Re: [PATCH 4/5] qemu: Prefer -numa cpu over -numa node,cpus=

25 May 2020

On 5/22/20 7:18 PM, Igor Mammedov wrote:
...
On Fri, 22 May 2020 18:28:31 +0200
Michal Privoznik <mprivozn@redhat.com> wrote:
...
On 5/22/20 6:07 PM, Igor Mammedov wrote:
...
On Fri, 22 May 2020 16:14:14 +0200
Michal Privoznik <mprivozn@redhat.com> wrote:
...
QEMU is trying to obsolete -numa node,cpus= because that uses
ambiguous vCPU id to [socket, die, core, thread] mapping.

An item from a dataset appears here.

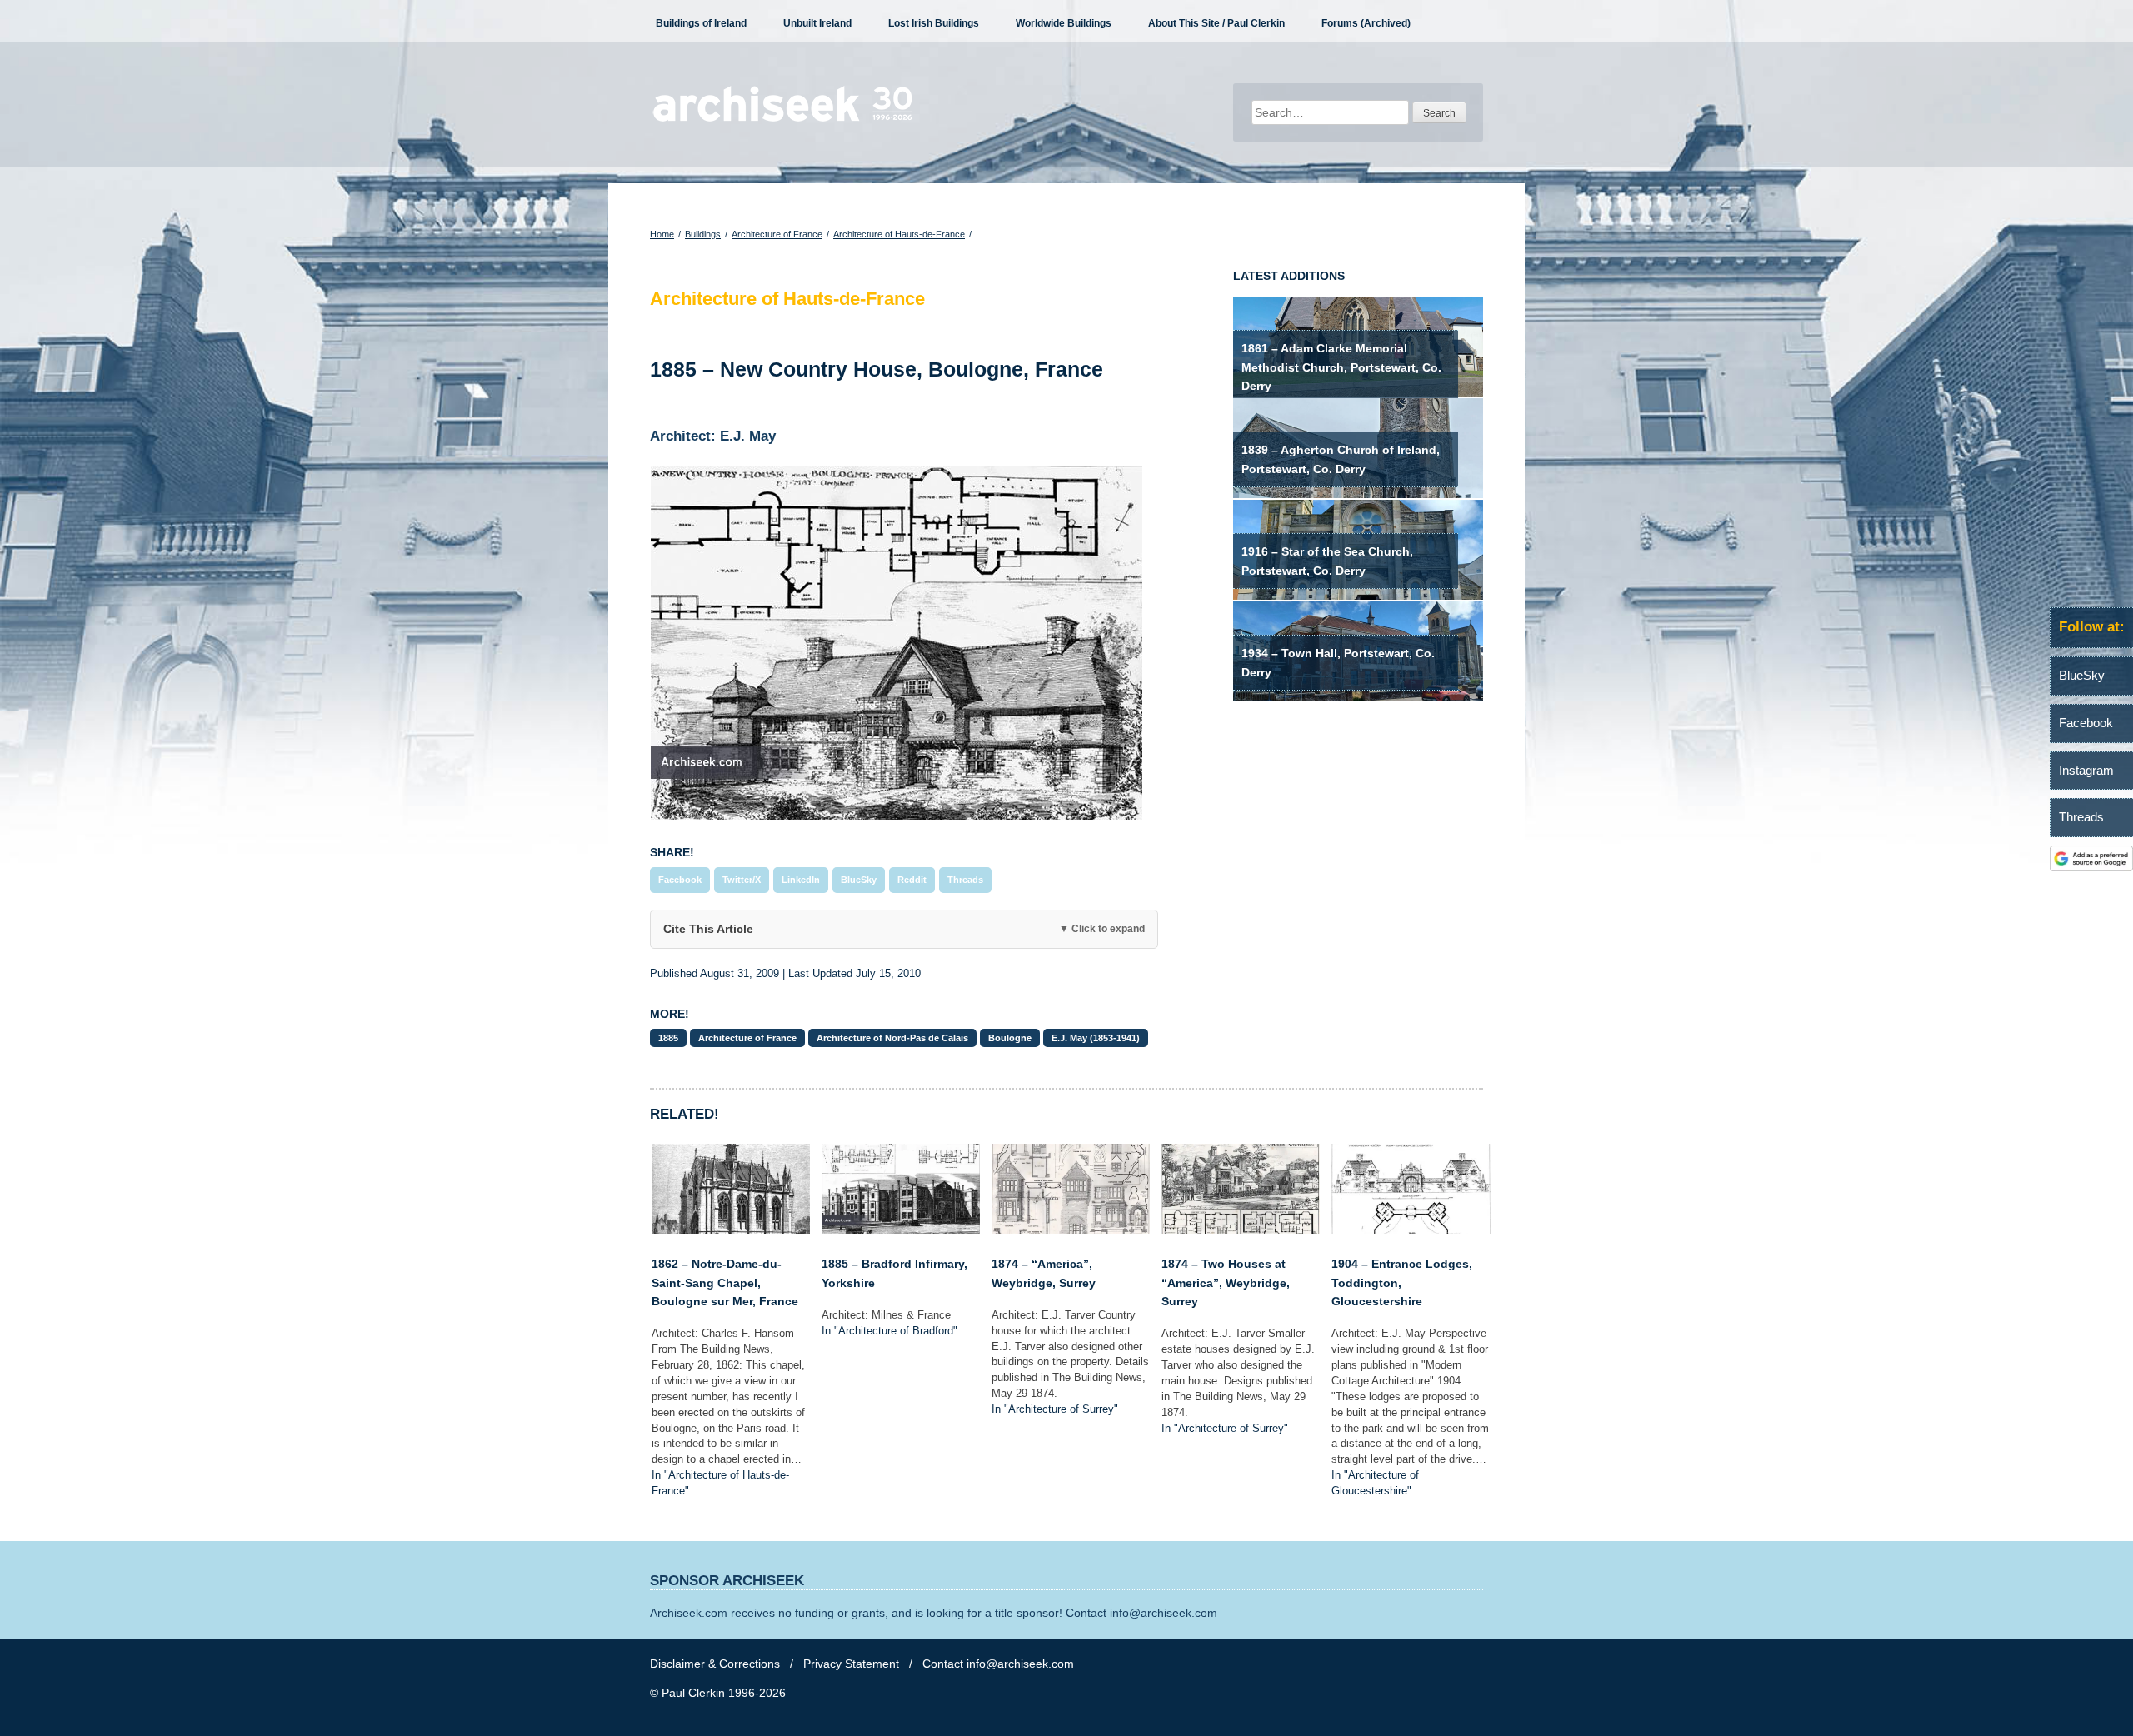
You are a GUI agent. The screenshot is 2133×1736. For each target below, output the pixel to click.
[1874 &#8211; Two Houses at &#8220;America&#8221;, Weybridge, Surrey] (1240, 1229)
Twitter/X (741, 880)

The new
form is:
-numa cpu,node-id=N,socket-id=S,die-id=D,core-id=C,thread-id=T
which is repeated for every vCPU and places it at [S, D, C, T]
into guest NUMA node N.
While in general this is magic mapping, we can deal with it.
Firstly, with QEMU 2.7 or newer, libvirt ensures that if topology
is given then maxvcpus must be sockets * dies * cores * threads
(i.e. there are no 'holes').
Secondly, if no topology is given then libvirt itself places each
vCPU into a different socket (basically, it fakes topology of:
[maxvcpus, 1, 1, 1])
Thirdly, we can copy whatever QEMU is doing when mapping vCPUs
onto topology, to make sure vCPUs don't start to move around.
Note, migration from old to new cmd line works and therefore
doesn't need any special handling.
Fixes: https://bugzilla.redhat.com/show_bug.cgi?id=1678085
Signed-off-by: Michal Privoznik <mprivozn@redhat.com>
---
   src/qemu/qemu_command.c                       | 108 +++++++++++++++++-
   .../hugepages-nvdimm.x86_64-latest.args       |   4 +-
   ...memory-default-hugepage.x86_64-latest.args |  10 +-
   .../memfd-memory-numa.x86_64-latest.args      |  10 +-
   ...y-hotplug-nvdimm-access.x86_64-latest.args |   4 +-
   ...ry-hotplug-nvdimm-align.x86_64-latest.args |   4 +-
   ...ry-hotplug-nvdimm-label.x86_64-latest.args |   4 +-
   ...ory-hotplug-nvdimm-pmem.x86_64-latest.args |   4 +-
   ...ory-hotplug-nvdimm-ppc64.ppc64-latest.args |   4 +-
   ...hotplug-nvdimm-readonly.x86_64-latest.args |   4 +-
   .../memory-hotplug-nvdimm.x86_64-latest.args  |   4 +-
   ...vhost-user-fs-fd-memory.x86_64-latest.args |   4 +-
   ...vhost-user-fs-hugepages.x86_64-latest.args |   4 +-
   ...host-user-gpu-secondary.x86_64-latest.args |   3 +-
   .../vhost-user-vga.x86_64-latest.args         |   3 +-
   15 files changed, 158 insertions(+), 16 deletions(-)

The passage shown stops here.